AHMED İBNİ KEMAL
(Bkz. İbn-i Kemal Paşa)
AHMED İBNİ KEMAL PAŞA
Osmanlı devlet adamlarından. 1808 (H. 1223) tarihinde İstanbul’da doğdu. Babası sultan kethüdalarından Seyyid İbrahim Ağadır. 1886 (H. 1304) tarihinde İstanbul’da vefat etti. Süleymaniye Camii haziresine (bahçesine) defnedilmiştir.
Ahmed ibni Kemal Paşa, özel hocalardan ilim öğrendi. 1825 tarihinde Defterdar Mektupçu Kalemine girdi. 1829’da nüfus sayımı için Anadolu ve Rumeli vilayetlerine tayin olunan memurların gönderdikleri defterleri tedkik ve icabını yapmak üzere tesis edilen Ceride Nezareti Başkatipliğine tayin edildi. 1834’te Hacelik, 1835’de Rabia rütbesi verildi.
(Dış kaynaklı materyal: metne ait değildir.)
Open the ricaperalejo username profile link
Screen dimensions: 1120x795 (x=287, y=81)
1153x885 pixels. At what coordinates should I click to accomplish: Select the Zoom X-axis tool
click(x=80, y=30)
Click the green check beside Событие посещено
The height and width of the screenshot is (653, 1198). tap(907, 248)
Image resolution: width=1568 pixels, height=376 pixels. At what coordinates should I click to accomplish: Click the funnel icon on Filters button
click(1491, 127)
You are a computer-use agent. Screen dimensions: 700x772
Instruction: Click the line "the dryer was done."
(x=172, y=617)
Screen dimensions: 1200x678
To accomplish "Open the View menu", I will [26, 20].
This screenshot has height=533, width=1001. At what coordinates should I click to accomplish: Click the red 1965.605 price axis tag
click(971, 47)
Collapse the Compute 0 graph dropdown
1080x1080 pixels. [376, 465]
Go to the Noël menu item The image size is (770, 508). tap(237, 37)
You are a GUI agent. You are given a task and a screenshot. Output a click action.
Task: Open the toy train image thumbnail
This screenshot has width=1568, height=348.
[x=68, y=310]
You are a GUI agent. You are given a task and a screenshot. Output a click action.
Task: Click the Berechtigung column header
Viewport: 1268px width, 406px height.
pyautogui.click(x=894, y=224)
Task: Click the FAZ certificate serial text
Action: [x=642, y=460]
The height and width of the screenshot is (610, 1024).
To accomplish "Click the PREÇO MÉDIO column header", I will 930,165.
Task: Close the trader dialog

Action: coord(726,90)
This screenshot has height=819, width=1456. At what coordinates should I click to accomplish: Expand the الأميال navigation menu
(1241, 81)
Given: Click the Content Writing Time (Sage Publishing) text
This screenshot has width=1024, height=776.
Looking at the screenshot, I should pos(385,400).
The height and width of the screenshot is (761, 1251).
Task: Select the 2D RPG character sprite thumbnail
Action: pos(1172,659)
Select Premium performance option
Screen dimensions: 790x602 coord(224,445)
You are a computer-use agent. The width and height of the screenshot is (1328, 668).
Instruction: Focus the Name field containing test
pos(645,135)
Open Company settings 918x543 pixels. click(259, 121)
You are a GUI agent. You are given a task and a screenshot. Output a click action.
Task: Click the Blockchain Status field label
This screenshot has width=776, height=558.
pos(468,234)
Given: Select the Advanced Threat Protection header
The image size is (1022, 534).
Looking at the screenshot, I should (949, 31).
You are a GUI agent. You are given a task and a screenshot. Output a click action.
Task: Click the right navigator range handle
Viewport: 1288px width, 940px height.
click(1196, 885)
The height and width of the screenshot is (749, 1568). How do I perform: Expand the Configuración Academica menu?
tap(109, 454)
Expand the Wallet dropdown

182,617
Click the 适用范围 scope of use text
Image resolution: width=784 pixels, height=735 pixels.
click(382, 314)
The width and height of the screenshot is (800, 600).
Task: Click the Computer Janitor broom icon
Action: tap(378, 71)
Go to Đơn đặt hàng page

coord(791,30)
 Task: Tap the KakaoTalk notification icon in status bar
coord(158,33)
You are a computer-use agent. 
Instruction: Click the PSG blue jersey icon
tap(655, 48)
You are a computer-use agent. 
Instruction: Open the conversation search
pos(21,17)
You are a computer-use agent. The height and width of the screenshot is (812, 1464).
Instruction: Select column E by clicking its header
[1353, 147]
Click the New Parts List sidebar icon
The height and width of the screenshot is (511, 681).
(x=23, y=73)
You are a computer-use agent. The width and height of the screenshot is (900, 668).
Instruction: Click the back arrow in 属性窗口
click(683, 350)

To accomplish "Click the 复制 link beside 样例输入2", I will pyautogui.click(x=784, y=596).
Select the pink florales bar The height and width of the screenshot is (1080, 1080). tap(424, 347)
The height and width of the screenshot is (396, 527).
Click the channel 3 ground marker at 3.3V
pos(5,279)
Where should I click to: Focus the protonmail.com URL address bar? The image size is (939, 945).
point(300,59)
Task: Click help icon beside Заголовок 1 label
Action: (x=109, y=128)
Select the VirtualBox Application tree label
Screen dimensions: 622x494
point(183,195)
Elçilikle İran’a gönderilen Vakanüvis Es'ad Efendinin dikkatini çekip takdirlerini kazandı ve bu meziyetlerinden dolayı Es’ad Efendi Ahmed Kemal Beyi Sefaret Sır Katipliği ve Tercümanlığına tayin ettirerek beraberinde Tahran’a götürdü.
İran dönüşünde, Mülkiye Nazırı Pertev Paşa tarafından sadaret mektubu kalemine getirildi. İstanbul’a gelen İran şehzadeleri ve sefaret görevlilerinin tercümanlığında kullanıldı. Daha sonra elçilikle Tahran ve İsfehan’a gönderildi.
Ahmed ibni Kemal Paşa, 1840 tarihinde Sadaret Mektubu Kalemi Mümeyyizliğine ve Farsça tercümanlığına tayin edildi. Devletlerle sürdürülen görüşmeler sonunda alınan kararlar üzerine düzenlenen Ferman-ı aliyi, Mehmed Ali Paşaya tebliğ için Mısır’a gönderildi.
Ahmed ibni Kemal Paşa Cizre Mütesellimi Bedirhan Bey’le Van sancağında Tabari namındaki Nesturi Kabilesi arasındaki çatışma sebebiyle, tarafları barıştırmak için 1843 tarihinde Cizre’ye gönderildi. Musul, Diyarbakır, Bağdad ve çevrelerini dolaştı.
Ahmed ibni Kemal Paşa, 1849 tarihinde Avrupa mekteplerinin mevzuatını ve eğitim sistemini tedkik etmek için Avrupa’ya gönderildi. Fransa, İngiltere ve Almanya’daki mekteplerin mevzuat ve eğitim metodlarını tedkik ederek rapor verdi.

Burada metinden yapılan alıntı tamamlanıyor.